Presented video is about Karski witnessed the loading Jewish victims on a train in the Izbica transit ghetto.

Jan Karski was born in 1914 in Łódź, Poland. Karski was the youngest of eight children in a Roman Catholic family. He graduated in law and diplomacy from the University of Lviv and the Volhynian School of Cadet Reserves. Before the outbreak of World War II, he worked as a diplomat in the Ministry of Foreign Affairs.
In September 1939, Karski together with thousands of Polish officers found themselves in Soviet captivity. Rounded up along with officers, policemen, and leading citizens from the eastern part of his country, he would have been sent to one of the camps for Polish prisoners of war in the USSR but he escaped. He fled Soviet captivity and returned to the German Nazi-occupied part of Poland. After arriving in Warsaw, Karski got involved in the resistance movement and became a courier of the Polish Underground State. Speaking several languages and having a photographic memory, he set off on a mission of smuggling information out of Poland to the Polish Government in Exile, first in France and later in England, carrying secret orders and instructions.

Karski twice infiltrated Warsaw’s Jewish Ghetto to witness its horrors. In 1942 he personally provided detailed reports and, as an eyewitness, appealed to the British Foreign Minister Anthony Eden and representatives of the British media to take action to stop the Holocaust. In July 1943, two months after the Warsaw Ghetto Uprising, Karski met the President of the United States, Franklin D. Roosevelt in the White House. Sadly, his messages largely fell on deaf ears.
After the war Jan Karski remained in the United States. He graduated from Georgetown University in Washington DC with a doctorate, then taught international relations and the theory of communism at the School of Foreign Service for forty years, educating the American diplomatic elite. In 1965, he married a Polish Jewish woman, Pola Nireńska, an outstanding dancer and choreographer who lost part of her family in the Holocaust.
For many years Jan Karski did not talk about his wartime experiences, wanting to put that horrific chapter behind him, ultimately, he had no choice but to speak out. His role in informing the free world about the Holocaust became known only after the interview he gave in 1978 to Claud Lanzmann making the film "Shoah".

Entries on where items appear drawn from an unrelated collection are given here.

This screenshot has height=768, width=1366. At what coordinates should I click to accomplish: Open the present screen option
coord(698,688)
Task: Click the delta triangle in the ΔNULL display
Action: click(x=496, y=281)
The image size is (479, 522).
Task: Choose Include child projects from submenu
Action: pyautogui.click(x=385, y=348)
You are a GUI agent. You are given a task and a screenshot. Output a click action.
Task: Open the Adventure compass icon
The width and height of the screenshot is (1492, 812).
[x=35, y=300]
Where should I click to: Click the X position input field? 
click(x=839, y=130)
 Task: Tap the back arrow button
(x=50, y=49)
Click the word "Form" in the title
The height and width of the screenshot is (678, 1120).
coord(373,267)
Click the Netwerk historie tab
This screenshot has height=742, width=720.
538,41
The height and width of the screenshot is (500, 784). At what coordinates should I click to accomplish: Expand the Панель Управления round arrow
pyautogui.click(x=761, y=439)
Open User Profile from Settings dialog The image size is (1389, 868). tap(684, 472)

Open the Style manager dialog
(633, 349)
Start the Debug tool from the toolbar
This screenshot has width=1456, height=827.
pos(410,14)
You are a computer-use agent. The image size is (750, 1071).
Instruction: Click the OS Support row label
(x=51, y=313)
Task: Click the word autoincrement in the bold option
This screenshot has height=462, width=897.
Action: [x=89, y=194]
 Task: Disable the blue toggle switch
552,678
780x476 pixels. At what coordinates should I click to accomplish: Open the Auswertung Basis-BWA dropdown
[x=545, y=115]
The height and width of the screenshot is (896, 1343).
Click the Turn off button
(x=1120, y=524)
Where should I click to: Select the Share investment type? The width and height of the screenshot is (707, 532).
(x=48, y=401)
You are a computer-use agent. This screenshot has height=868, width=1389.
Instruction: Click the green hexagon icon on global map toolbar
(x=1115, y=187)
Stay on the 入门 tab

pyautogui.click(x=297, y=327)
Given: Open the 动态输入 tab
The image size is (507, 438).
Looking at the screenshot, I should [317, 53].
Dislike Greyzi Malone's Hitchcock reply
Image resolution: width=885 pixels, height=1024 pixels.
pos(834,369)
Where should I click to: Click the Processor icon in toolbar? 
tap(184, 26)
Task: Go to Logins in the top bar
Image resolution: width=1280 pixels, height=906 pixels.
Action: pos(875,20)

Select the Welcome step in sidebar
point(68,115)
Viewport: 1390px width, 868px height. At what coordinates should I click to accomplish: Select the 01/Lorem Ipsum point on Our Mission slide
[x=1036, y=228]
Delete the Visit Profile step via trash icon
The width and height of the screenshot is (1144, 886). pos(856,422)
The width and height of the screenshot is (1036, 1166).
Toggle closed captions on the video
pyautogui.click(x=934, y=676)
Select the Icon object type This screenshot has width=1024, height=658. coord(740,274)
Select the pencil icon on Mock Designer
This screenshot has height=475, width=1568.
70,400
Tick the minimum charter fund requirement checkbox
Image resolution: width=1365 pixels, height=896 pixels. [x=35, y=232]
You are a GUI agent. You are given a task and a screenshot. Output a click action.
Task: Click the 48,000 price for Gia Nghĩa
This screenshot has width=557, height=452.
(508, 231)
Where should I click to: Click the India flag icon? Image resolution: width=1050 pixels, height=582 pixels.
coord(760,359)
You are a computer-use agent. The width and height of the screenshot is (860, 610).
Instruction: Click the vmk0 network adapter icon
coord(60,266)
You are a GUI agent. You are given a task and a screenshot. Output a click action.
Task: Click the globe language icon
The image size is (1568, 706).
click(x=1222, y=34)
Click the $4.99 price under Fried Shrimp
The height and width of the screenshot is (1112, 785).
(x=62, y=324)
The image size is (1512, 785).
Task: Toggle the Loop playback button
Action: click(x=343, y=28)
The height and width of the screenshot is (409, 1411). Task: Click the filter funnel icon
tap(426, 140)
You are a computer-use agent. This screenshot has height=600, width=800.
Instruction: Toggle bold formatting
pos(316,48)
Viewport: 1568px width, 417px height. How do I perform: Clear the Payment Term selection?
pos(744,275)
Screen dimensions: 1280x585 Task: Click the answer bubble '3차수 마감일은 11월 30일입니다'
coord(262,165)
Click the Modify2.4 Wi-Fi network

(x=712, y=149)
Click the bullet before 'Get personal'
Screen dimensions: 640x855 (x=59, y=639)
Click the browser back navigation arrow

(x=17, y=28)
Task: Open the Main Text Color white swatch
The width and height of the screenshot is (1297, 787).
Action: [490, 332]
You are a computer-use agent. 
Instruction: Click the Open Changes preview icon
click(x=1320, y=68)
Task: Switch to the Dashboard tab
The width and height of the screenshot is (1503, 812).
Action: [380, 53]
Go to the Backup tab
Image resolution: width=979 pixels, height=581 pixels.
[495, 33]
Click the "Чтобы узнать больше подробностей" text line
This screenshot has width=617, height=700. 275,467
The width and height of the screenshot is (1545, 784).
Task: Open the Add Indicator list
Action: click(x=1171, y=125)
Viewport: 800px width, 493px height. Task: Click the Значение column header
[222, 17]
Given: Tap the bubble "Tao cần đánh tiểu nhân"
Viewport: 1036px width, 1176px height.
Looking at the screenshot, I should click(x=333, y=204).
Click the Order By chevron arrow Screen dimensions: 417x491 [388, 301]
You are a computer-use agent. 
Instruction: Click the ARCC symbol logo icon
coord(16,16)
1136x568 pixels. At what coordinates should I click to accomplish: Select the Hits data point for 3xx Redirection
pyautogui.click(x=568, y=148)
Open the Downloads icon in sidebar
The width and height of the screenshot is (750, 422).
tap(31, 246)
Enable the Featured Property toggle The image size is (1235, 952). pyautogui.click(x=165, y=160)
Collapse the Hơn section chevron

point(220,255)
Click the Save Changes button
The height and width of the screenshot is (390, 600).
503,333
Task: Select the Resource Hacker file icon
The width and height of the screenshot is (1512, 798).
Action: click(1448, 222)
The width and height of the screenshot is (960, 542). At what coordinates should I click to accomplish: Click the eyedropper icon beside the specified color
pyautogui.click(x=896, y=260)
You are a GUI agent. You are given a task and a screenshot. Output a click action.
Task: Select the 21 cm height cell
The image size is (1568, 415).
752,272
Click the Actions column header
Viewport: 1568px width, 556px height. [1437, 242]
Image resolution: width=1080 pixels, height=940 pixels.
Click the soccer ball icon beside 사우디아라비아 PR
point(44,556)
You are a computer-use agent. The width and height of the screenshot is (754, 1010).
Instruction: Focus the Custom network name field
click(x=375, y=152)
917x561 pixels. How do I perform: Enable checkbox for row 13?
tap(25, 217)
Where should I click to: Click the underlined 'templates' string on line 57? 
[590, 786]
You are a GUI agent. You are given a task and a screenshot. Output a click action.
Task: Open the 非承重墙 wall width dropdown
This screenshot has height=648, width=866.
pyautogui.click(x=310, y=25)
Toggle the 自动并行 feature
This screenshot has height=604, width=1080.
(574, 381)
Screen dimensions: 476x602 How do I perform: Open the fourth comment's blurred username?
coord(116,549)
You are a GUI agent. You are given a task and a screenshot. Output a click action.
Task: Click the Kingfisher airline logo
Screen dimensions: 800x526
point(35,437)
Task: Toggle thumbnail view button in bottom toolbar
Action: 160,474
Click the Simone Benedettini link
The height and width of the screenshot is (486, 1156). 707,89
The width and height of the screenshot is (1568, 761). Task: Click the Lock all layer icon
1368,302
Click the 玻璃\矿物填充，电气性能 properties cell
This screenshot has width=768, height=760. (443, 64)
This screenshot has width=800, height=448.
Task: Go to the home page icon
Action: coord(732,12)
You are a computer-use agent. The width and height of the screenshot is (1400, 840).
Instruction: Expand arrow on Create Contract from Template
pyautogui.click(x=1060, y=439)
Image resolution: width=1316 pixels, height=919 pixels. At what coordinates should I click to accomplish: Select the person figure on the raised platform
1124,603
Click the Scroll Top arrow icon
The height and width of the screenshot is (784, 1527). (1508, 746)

In 1982, the Yad Vashem Institute in Jerusalem honored Karski with the title of a Righteous Among the Nations. He also was awarded two high honors from Poland, the Order of the White Eagle and the Virtuti Militari. Karski’s extraordinary legacy was recognized by President Barack Obama on May 29, 2012, when he was decorated posthumously with the Presidential Medal of Freedom, America’s highest civilian honor. Jan Karski died on July 13, 2000, in Washington.